Her Şerde Bir Hayır Vardır

18 Temmuz 2018 - 01:22

Bazı isimler ve günler hiç hak etmedikleri biçimde zihnimizde ve kalplerimizde kötü bir algı bıraktırıldılar. Oysa mesela Allah’ın her günü güzel ve hayırlıdır. Hiç düşündünüz mü 15 Temmuz günü kim bilir kaç hayırlı çocuğun doğum günüdür? Ya da biz Türkler için son derece anlamlı bir isim olan Ergenekon, balyoz davalarından sonra maalesef ne kadar olumsuz bir algı bırakan bir isim oldu değil mi? Bir avukat arkadaşım anlattı. İsmi Fethullah olan birçok kişi mahkemeye başvurup ismini değiştiriyormuş. Bu oldukça üzücü bir şey.  Oysa Fethullah, “Allah’ın Fethi” anlamına gelen güzel bir karşılığı olan isim.

Terörist başının ismi Fethullah değil, Fetullah

Terörist elebaşının ismi nüfusa farklı yazılmış. Doğru isim “Fethullah” ama onun ismi nedense “Fetullah” olarak yazılmış. Gazeteci Ahmet Hakan bunu https://www.timeturk.com/ahmet-hakan-acikladi-niye-fethullah-degil-de-fetullah-yaziyoruz/haber-233893 yazmıştı. Demek ki, terörist başının ismi Allah’ın Fethi anlamına gelmiyor. Fethin, “H” harfi konulmamış. Kaldı ki, şimdi bir teröristin ismi öyle diye bu ismi tamamen kaldıracak mıyız? Başka bir terörist başı da mesela Abdullah Öcalan’da peygamberimizin (SAV) babasının ismini taşıyor.

Teröristlerin isimleri mahkeme kararı ile değiştirilsin

Hiç alakası olmayan insanlar rahatsız olup isimlerini değiştireceğine farklı bir uygulama ile esas bu isimleri kullanmaya hakları olmayan bu teröristlerin isimleri değiştirilsin.

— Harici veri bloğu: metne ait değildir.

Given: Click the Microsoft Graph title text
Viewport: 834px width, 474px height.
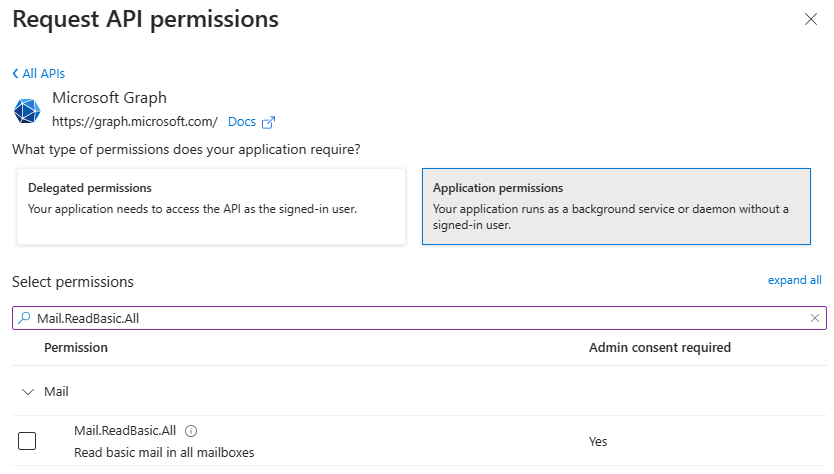Looking at the screenshot, I should click(110, 98).
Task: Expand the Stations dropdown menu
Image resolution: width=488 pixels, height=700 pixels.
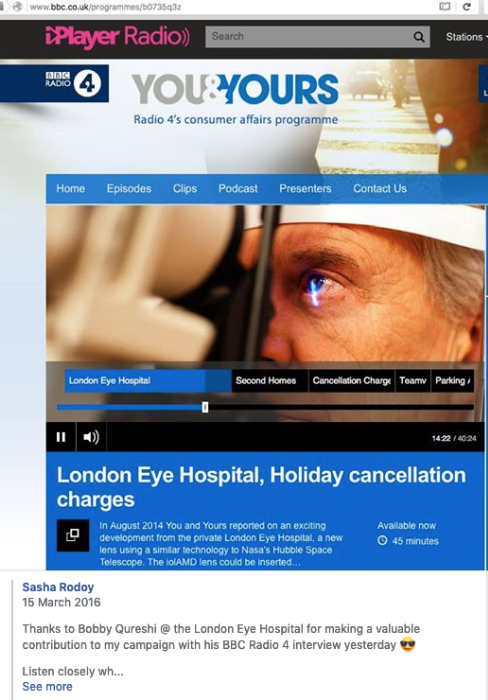Action: (466, 37)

Belki böyle bir şey ilk kez yapılabilir. Nasıl bazı hainler Türkiye Cumhuriyeti vatandaşlığından çıkarılıyorlarsa, teröristlerin kullandıkları milli ve manevi güzel anlamlı isimleri de ellerinden alınıp değiştirilebilir.  Bu güzel bir örnek de olur. Mahkeme kararıyla, bu teröristlerin isimleri nüfus cüzdanlarından değiştirilsin. Bir tanesine resmi olarak Fetoş Gülen diğerine de Apoş Öcalan diyerek resmi kayıtlardan değiştirilebilir.  Bizden naçizane bir öneri.

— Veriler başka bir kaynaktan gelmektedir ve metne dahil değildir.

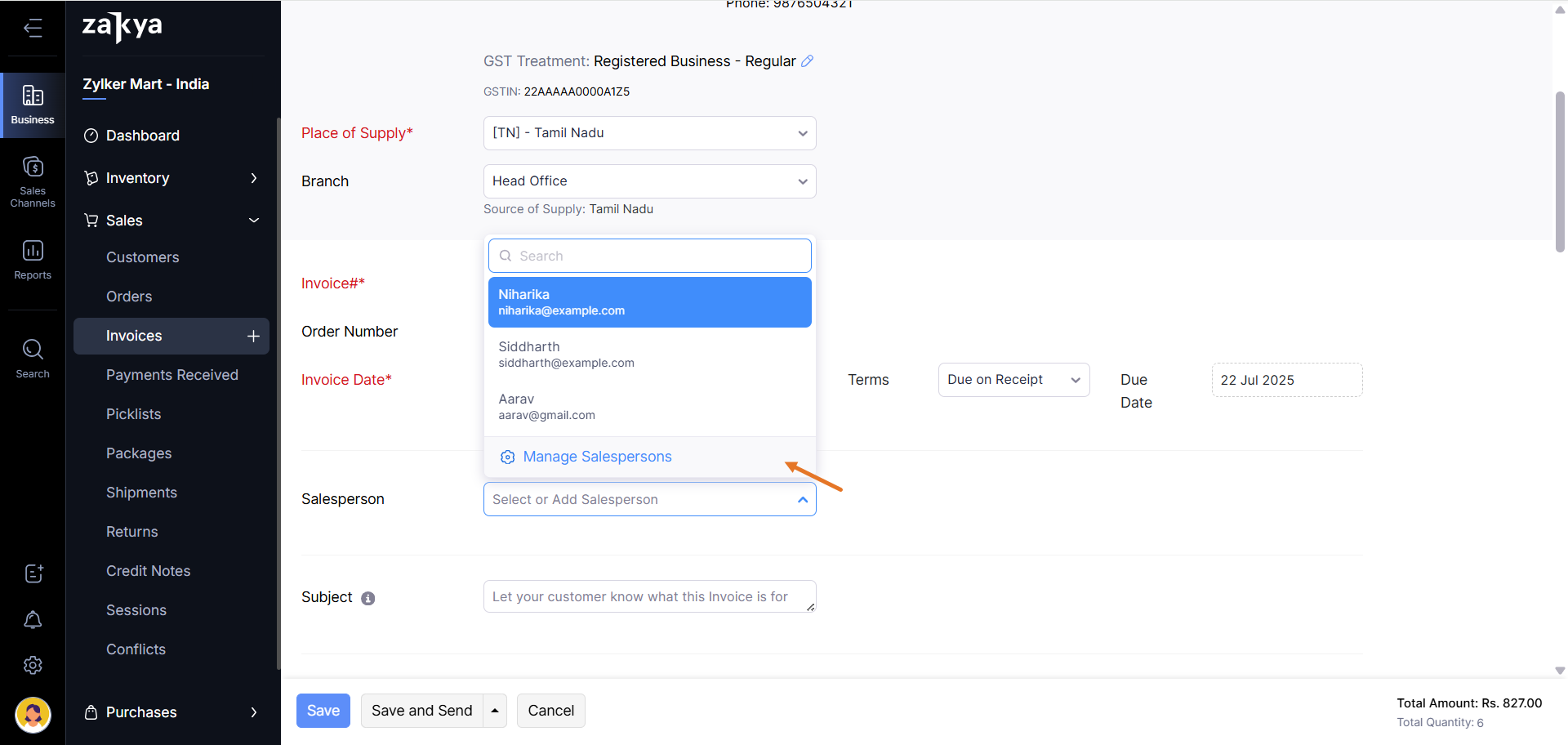Edit GST Treatment with pencil icon
Viewport: 1568px width, 745px height.
(807, 61)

15 Temmuz gecesi İstanbul’da yaşadıklarımız

Şimdi gelelim yazımızın başlığına. Biz bazen, “Her şey de bir hayır vardır “ deriz. Diğer bir söz de “Her şer de bir hayır vardır” şeklindedir. Sözün anlamı, siz şer gibi görseniz de bilemezsiniz belki de bir hayırlı bir sonuç vardır, şeklindedir. Yüce Allah (CC) buyuruyor ki; “Olur ki siz bir şeyden hoşlanmazsınız, hâlbuki hakkınızda o bir hayırdır. Ve olur ki bir şeyi seversiniz, hâlbuki hakkınızda o bir şerdir. Allah bilir, siz bilmezsiniz.” (Bakara,  2/216).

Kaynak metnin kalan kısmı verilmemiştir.